▶ [Dataset records]
══════════
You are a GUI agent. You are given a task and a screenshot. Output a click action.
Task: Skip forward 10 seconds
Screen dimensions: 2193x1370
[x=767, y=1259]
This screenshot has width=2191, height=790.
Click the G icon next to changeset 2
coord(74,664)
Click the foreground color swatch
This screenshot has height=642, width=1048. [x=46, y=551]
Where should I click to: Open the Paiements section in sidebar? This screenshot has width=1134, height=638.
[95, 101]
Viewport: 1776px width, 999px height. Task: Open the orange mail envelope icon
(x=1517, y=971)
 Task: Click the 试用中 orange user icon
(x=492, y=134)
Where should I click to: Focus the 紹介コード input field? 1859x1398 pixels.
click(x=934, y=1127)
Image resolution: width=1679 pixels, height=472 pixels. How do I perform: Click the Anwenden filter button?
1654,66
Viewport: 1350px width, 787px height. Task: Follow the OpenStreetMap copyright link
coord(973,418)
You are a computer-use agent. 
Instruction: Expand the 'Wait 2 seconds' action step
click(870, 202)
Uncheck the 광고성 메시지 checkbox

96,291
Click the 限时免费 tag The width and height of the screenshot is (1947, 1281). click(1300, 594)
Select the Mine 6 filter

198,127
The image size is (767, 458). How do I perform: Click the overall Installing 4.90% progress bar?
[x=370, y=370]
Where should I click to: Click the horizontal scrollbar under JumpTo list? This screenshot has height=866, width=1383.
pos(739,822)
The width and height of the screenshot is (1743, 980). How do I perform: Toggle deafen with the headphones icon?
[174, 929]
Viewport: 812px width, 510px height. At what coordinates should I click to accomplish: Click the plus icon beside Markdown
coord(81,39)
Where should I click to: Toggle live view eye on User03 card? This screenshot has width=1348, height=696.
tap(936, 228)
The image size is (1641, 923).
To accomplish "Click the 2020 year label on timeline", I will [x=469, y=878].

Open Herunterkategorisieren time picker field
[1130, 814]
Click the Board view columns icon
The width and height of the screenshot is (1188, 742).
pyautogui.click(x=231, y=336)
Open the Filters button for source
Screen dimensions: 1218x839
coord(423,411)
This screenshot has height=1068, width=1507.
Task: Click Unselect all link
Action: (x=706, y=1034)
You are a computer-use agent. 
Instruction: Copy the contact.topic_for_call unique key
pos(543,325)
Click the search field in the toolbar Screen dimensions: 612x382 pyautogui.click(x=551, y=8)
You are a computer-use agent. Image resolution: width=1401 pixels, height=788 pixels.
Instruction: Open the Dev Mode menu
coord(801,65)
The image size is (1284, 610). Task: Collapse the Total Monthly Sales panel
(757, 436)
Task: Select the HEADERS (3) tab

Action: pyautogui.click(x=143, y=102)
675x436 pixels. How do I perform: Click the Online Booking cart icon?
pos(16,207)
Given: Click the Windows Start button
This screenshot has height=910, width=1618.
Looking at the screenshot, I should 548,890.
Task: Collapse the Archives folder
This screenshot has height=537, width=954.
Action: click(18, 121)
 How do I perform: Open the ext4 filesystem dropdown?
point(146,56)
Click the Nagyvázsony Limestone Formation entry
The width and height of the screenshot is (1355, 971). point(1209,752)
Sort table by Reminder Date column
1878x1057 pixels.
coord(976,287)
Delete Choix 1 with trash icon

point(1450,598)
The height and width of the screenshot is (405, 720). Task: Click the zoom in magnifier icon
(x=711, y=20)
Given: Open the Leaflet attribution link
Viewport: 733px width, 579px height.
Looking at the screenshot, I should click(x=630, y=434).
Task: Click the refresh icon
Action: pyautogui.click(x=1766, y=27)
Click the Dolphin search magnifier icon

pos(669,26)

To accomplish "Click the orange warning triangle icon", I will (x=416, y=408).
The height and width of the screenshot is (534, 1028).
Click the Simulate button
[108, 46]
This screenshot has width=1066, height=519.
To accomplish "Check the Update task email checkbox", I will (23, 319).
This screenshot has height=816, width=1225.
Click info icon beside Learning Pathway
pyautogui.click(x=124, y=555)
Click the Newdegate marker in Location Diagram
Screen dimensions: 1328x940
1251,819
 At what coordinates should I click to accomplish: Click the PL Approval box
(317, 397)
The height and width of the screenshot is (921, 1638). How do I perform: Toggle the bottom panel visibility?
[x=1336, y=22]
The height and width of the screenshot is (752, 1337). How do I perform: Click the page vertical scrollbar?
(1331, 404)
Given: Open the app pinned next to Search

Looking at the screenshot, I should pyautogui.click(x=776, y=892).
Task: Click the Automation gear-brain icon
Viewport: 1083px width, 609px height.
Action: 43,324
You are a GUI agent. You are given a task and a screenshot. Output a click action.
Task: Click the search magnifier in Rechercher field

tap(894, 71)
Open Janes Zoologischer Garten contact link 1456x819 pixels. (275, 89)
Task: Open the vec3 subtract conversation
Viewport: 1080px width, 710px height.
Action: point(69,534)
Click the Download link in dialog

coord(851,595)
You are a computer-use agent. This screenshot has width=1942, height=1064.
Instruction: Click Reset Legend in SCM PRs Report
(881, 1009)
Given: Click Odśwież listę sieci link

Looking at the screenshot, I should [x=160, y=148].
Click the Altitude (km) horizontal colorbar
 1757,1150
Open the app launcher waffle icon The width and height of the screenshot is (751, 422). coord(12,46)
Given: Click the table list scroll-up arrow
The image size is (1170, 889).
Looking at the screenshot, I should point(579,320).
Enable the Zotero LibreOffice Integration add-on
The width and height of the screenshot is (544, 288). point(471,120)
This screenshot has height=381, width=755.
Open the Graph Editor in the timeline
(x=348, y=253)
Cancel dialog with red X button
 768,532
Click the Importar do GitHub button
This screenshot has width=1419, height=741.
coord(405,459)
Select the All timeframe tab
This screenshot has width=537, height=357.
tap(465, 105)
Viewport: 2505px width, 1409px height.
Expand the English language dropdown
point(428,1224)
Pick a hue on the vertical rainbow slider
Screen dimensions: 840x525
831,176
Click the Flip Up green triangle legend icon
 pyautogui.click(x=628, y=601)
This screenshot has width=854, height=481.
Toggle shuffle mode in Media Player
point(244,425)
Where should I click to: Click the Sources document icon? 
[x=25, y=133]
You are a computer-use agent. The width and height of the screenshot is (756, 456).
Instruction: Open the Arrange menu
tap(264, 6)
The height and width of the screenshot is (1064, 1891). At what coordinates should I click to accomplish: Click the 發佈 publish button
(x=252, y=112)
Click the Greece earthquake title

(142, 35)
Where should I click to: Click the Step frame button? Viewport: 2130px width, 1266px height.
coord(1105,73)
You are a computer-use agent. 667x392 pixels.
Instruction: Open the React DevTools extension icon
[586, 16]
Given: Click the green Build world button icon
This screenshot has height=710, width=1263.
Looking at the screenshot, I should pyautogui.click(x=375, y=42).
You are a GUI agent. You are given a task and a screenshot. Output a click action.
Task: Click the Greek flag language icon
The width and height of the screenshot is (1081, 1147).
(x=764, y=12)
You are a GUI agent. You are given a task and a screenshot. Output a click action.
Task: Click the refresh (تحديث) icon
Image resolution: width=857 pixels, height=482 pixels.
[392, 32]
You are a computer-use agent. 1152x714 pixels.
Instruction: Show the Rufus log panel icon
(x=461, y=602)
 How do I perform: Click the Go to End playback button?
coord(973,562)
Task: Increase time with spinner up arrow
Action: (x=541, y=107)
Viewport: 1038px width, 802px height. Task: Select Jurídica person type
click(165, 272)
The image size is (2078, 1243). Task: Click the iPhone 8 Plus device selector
══════════
▶ [Exercise prompt]
Using the listing, filter for "will" and return the matching lines.

▶ [Exercise answer]
To accomplish "Click the 2020 year label on timeline", I will [x=469, y=878].
To accomplish "Click the orange warning triangle icon", I will (x=416, y=408).
To accomplish "Check the Update task email checkbox", I will (23, 319).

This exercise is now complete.